B. LE CHANTIER DE CONSTRUCTION DE LA PHILHARMONIE ACCUMULE DES RETARDS ET SON COÛT RISQUE D'AUGMENTER
1. Un retard supplémentaire dans le calendrier prévu
D'après les informations communiquées à vos rapporteurs spéciaux, le chantier de construction de la Philharmonie de Paris accumule des retards qui sont en cours d'évaluation . Ainsi, le dernier échéancier daté de février 2013 prévoyait une fin de chantier au 31 juillet 2014, soit cinq mois plus tard que la date prévue dans le calendrier initial.
Or, les analyses conduites par le ministère de la culture et de la communication et les échanges avec l'architecte laissent augurer un nouveau retard du chantier , « moyennant un passage d'une organisation du travail aux 2/8 à une organisation aux 3/8 dont la mise en oeuvre est incertaine et le coût important 19 ( * ) ». L'ouverture de la Philharmonie, prévue en janvier 2015, n'est donc pas acquise .
Le ministère estime que des compléments d'information 20 ( * ) sont indispensables pour émettre un avis pertinent sur cet échéancier, éléments qui ont été demandés à l'association et à la maîtrise d'oeuvre.
2. Des risques de surcoûts supplémentaires par rapport à ceux identifiés en 2012
Comme l'avait souligné votre rapporteur spécial Yann Gaillard dans le cadre de son rapport d'information sur la Philharmonie de Paris 21 ( * ) , le chantier faisait déjà l'objet de 50 millions d'euros de surcoûts dès juillet 2012 , dont la moitié devait être prise en charge par le ministère de la culture et de la communication.

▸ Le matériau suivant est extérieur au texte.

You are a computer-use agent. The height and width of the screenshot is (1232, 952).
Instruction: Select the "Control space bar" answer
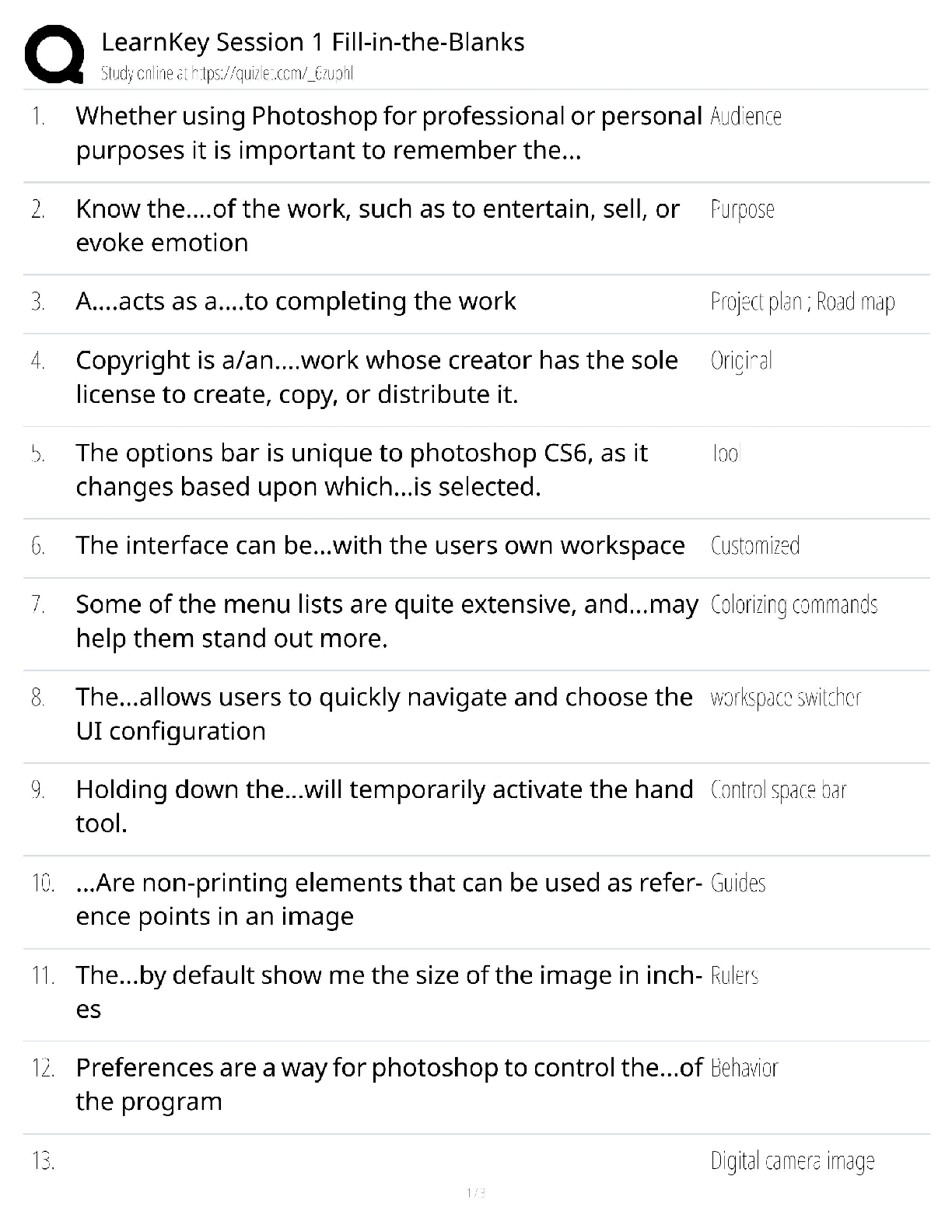778,790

Pour mémoire, ces surcoûts s'expliquaient notamment par des demandes supplémentaires de l'architecte Jean Nouvel (formulées à 15 millions d'euros et rabaissées à 5 millions d'euros après négociation), des demandes des instances de contrôle et de sécurité, et des révisions de prix.

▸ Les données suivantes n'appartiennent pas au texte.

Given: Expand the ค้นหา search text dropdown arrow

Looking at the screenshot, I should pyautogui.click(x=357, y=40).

Or, d'après les informations transmises à vos rapporteurs spéciaux, le 30 janvier 2013, l'association de préfiguration de la Philharmonie de Paris a transmis une nouvelle version du coût total de l'opération, qui prévoit de nouveaux surcoûts , dont le détail est précisé dans le tableau ci-dessous.

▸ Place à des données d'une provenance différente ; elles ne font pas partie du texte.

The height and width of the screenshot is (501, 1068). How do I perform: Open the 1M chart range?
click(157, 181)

Nouveaux surcoûts identifiés sur la
construction
de la Philharmonie de Paris
(en millions d'euros)
Hypothèse basse |
Hypothèse haute |
|
Décalage du chantier |
3,85 |
6,80 |
Demandes de Jean Nouvel |
5,00 |
5,00 |
Demandes des instances de contrôle et de sécurité |
4,00 |
6,00 |
Demandes de la commission de sécurité |
5,00 |
5,00 |
Assurance |
0,51 |
0,51 |
Révisions de prix |
24,2 |
26,4 |
Pertes sur marges |
4,5 |
6,8 |
Total |
47,06 |
56,51 |
Source : réponse au questionnaire budgétaire de vos rapporteurs spéciaux
Le ministère de la culture et de la communication et la ville de Paris ont confié la réalisation d'une étude à un cabinet privé afin d'identifier des postes d'économies dans le budget de construction après l'identification des premiers surcoûts. Or, de façon incompréhensible, ce cabinet a échoué dans cette tâche, mais a, de plus, fait apparaître des surcoûts supplémentaires de l'ordre de 10 millions d'euros (par rapport aux 50 millions d'euros), portant ainsi le coût de construction à 396 millions d'euros .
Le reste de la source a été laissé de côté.